BACKGROUND: The aim of this study was to examine the extent and gender distribution of unassisted tobacco reduction and cessation in a cohort of moderate and heavy smokers and to identify possible predictor variables associated with these changes in smoking behavior.
METHODS: This was a prospective population study of 3,791 moderate and heavy smokers, 15 g tobacco/day or more, who were enrolled in the Copenhagen City Heart Study in 1976-1978 and attended a reexamination 5 years later. Data on smoking behavior were collected at baseline and follow-up. Smoking reduction was defined as a decrease in mean daily tobacco consumption of 10 g or more. Using multivariate logistic regression, subjects who reported reduced smoking or who reported smoking cessation were compared with subjects who continued the habit unchanged.
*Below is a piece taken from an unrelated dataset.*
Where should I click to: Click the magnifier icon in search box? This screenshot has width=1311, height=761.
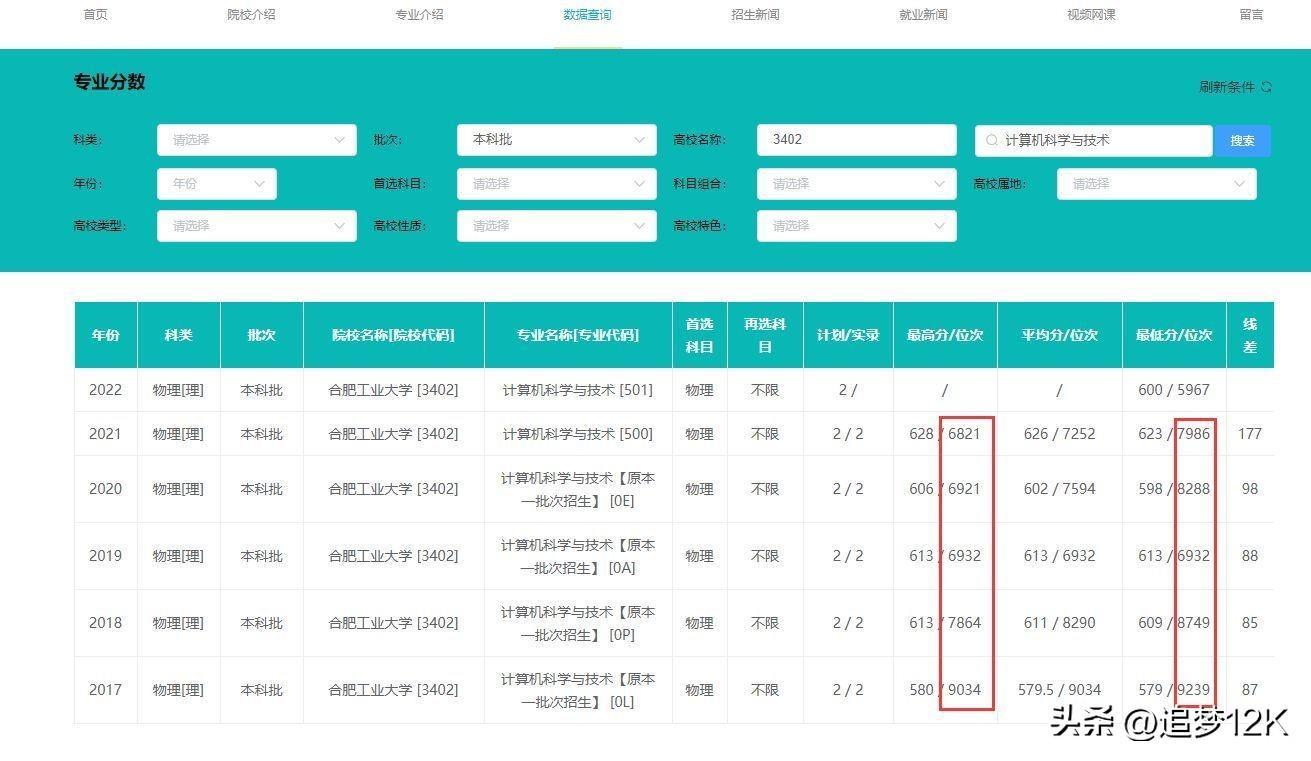click(992, 141)
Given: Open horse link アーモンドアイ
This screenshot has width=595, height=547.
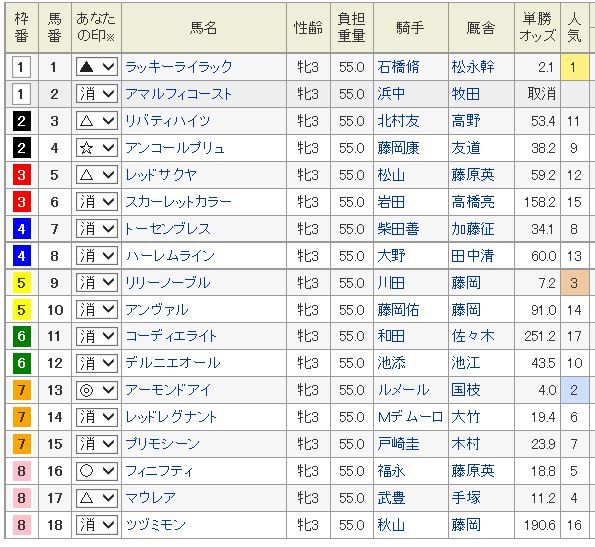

RESULTS: After 5 years 13% of the men and 9% of the women had reduced their tobacco consumption, and 9 and 7%, respectively, had quit altogether. Smoking reduction was strongly associated with high tobacco consumption (25+ g/day) at baseline and also with severely impaired lung function (FEV(1) <50% predicted) and overweight (BMI >25). Predictors of smoking cessation included impaired lung function and a tobacco consumption of 15-24 g/day. Additional determinants of smoking reduction and cessation such as inhalation habits and sociodemographic variables differed by gender.
CONCLUSIONS: Several predictors of smoking reduction and cessation were identified, indicating that these subgroups of smokers differ substantially from continuing smokers. This should be taken into account when assessing potential health benefits from these changes in smoking behavior.